I made it to Whitefish at 8:15, and nearly immediately sat down to eat dinner (pasta, fried chicken, potato salad, bread, and really good brownies). Anyone want to count my calories for the day? 8,000? 10,000? The final person made it in around 9PM, just as it was getting too dark to ride. One of the sweeps had to stay back with the van, which broke down immediately upon leaving the lunch stop outside the park. She didn't get to ride the last 25 miles, because she wouldn't have made it before dark, and I think she was a little upset. Actually, really upset. I mean, she just swept on the longest day of the trip, which is difficult enough, and she was the only one who didn't make it the whole way in. I would have been upset.

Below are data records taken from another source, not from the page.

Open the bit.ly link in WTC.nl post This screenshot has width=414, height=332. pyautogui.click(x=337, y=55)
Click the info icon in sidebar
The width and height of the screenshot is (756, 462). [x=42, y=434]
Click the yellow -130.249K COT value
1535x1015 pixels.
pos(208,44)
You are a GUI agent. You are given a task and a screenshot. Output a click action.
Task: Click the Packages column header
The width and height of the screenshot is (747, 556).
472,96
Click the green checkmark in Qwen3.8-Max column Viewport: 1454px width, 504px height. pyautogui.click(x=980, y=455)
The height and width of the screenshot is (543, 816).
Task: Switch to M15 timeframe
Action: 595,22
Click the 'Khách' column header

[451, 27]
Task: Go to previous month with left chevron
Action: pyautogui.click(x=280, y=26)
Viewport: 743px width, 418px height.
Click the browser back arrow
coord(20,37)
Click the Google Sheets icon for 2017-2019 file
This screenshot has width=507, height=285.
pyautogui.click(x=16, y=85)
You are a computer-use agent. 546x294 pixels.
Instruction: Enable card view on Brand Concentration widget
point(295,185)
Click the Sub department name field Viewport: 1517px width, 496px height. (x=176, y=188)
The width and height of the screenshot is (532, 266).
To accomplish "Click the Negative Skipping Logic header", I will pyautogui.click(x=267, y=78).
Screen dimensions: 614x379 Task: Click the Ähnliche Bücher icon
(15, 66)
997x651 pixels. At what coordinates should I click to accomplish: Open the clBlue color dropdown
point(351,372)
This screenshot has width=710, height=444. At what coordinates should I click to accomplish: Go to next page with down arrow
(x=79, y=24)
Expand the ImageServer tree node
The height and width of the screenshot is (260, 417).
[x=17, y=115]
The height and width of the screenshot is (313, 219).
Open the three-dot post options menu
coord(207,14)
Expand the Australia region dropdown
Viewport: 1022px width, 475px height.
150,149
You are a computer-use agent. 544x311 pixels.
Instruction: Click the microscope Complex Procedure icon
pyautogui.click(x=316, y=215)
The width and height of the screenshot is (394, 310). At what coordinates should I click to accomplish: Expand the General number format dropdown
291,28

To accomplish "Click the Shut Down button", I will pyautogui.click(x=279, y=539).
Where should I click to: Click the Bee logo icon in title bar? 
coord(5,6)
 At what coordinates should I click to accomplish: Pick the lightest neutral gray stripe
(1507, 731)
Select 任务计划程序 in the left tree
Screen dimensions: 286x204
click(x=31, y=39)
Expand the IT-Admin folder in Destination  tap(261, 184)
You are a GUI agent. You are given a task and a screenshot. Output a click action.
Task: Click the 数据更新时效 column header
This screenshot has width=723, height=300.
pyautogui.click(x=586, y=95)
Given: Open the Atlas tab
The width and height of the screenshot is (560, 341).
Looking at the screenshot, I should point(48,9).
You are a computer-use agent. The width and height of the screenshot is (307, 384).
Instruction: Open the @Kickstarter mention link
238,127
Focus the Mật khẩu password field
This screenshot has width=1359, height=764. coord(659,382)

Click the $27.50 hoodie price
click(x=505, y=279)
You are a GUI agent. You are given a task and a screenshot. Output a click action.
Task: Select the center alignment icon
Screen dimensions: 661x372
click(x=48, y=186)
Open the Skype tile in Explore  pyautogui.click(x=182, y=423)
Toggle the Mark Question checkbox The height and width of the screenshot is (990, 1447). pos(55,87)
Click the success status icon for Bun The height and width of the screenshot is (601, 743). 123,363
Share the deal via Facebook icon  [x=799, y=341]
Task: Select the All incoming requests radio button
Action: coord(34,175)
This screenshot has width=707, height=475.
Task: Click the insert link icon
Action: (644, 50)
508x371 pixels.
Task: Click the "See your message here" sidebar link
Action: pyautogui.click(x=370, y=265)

Speaking of upset, it's a damn good thing we have a day off. We had eleven days without a break, a total of eight weeks away from anything we'd probably call familiar, and we're all inevitably wearing on each other. Interpersonal tensions are building, personality conflicts are manifesting themselves in new and different ways, and people are just getting belligerent and often overbearing. There are moments when I really feel connected to these people, like when we all are sharing the same breathtaking experience of climbing the Rockies, but then there are moments when I just want to throw rocks at everyone, well at specific people. There are several Bike and Builders (I guess they probably know who they are) who really test me in negative ways, try my patience, and push me to the limits of my sanity. These are the people I need a break from, an extended break would be more desirable than just one day, but alas, we all still need to make it to Vancouver.

And for now, at 1:30, I need to put Bike and Build behind me for as much of the rest of the day as I can, and enjoy Whitefish. Woke up around 8:00, walked over to a really nice health club for a shower, then came to this coffee shop, Montana Coffee Traders, had some really good quiche, and started writing this blog. Next, I need lunch, so it's over to the Red Caboose Diner for something good. This town is really great, a little rustic, a bit more haughty, and a lot of outdoorsy...I think my wallet might suffer a little bit before the day is over. Happy coping.

On a final note, I watched TV for the first time today, basically since starting the trip. It was the Olympics, of course, a water polo battle between foes Serbia and Croatia, but I want to speak for a second about the commercials. Specifically, the slew of ridiculous ads I saw from the John McCain campaign. So I've heard about the other opportunities he's taken to attack Barack Obama, like the one made to equate Obama with Brittney Spears. Sounds like a lowball. I haven't followed it much since leaving the real world, but I'm pretty certain this campaign has become unnecessarily nasty. In that spirit, I then have a few words for Mr. McCain, just to vent some of my frustrations. Please sir, why don't you act your age and go retire to Florida...oh wait, you're from Arizona...in any case, I hear they have great assisted living facilities there. Why not give it up and spend the remaining years of your life reconciling what little dignity you have remaining. Thanks.